A fluorescence based immunoassay for galectin-4 using gold nanoclusters and a composite consisting of glucose oxidase and a metal-organic framework

The authors describe a fluorescence immunoassay for galectin-4, a candidate biomarker for various cancers. Glucose oxidase was encapsulated into a zeolitic imidazolate framework to give a composite (GOx/ZIF-8 composite) that acts as a signal-transduction tag via a biomimetic mineralization process. After modification of the composite with streptavidin, it binds biotinylated antibody against galectin-4. In the immunoassay, the response to galectin-4 results from the enzymatic oxidation of glucose. This reaction produces hydrogen peroxide (H2O2) that reacts with iron(II) ions to generate hydroxy radical (•OH), which leads to the quenching of the fluorescence of gold nanoclusters (AuNCs).
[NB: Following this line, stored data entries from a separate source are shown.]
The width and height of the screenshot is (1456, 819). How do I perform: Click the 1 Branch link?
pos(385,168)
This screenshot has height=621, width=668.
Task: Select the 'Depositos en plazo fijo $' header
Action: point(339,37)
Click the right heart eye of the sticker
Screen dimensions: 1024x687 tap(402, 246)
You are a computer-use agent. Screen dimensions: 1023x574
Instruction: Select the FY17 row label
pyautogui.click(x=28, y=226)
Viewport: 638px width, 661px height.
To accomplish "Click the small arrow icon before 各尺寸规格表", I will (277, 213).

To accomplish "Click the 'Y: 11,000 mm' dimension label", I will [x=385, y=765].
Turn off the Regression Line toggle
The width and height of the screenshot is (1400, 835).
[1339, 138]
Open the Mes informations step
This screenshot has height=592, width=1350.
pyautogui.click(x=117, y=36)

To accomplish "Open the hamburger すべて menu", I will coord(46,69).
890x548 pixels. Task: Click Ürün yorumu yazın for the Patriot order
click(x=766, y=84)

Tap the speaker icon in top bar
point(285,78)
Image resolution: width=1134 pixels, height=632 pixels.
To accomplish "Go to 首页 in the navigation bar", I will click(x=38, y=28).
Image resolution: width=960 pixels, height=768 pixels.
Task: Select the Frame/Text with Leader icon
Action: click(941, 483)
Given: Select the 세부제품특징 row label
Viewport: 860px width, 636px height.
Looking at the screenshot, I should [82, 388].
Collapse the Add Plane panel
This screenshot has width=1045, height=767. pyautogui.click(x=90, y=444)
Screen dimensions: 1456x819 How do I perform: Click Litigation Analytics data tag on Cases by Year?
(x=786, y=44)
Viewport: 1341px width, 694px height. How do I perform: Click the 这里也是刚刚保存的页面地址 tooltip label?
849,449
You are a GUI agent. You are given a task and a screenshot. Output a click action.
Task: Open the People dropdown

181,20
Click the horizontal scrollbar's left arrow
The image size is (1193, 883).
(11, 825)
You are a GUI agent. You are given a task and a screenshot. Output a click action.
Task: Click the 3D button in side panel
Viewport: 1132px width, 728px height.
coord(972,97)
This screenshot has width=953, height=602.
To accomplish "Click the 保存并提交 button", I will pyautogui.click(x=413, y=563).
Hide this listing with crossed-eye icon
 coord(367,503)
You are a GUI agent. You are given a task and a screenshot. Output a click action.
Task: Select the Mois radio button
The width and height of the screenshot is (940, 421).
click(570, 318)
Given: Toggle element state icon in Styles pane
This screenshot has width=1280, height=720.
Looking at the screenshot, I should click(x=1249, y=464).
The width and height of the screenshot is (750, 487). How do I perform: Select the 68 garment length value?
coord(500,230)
Accordingly, the fluorescence quenching of AuNCs depends on the concentration of target galectin-4. The GOx/ZIF-8 composite has a high loading capacity for GOx at uncompromised enzymatic activity. The fluorescence of AuNCs is sensitively quenched by •OH radicals. Galectin-4 can be detected by this method in concentrations as low as 10 pg·mL−1. It is expected that this kind of enzyme/MOF composite-based immunoassay has a wide scope in that it may be adapted to other low-abundance proteins and biomarkers.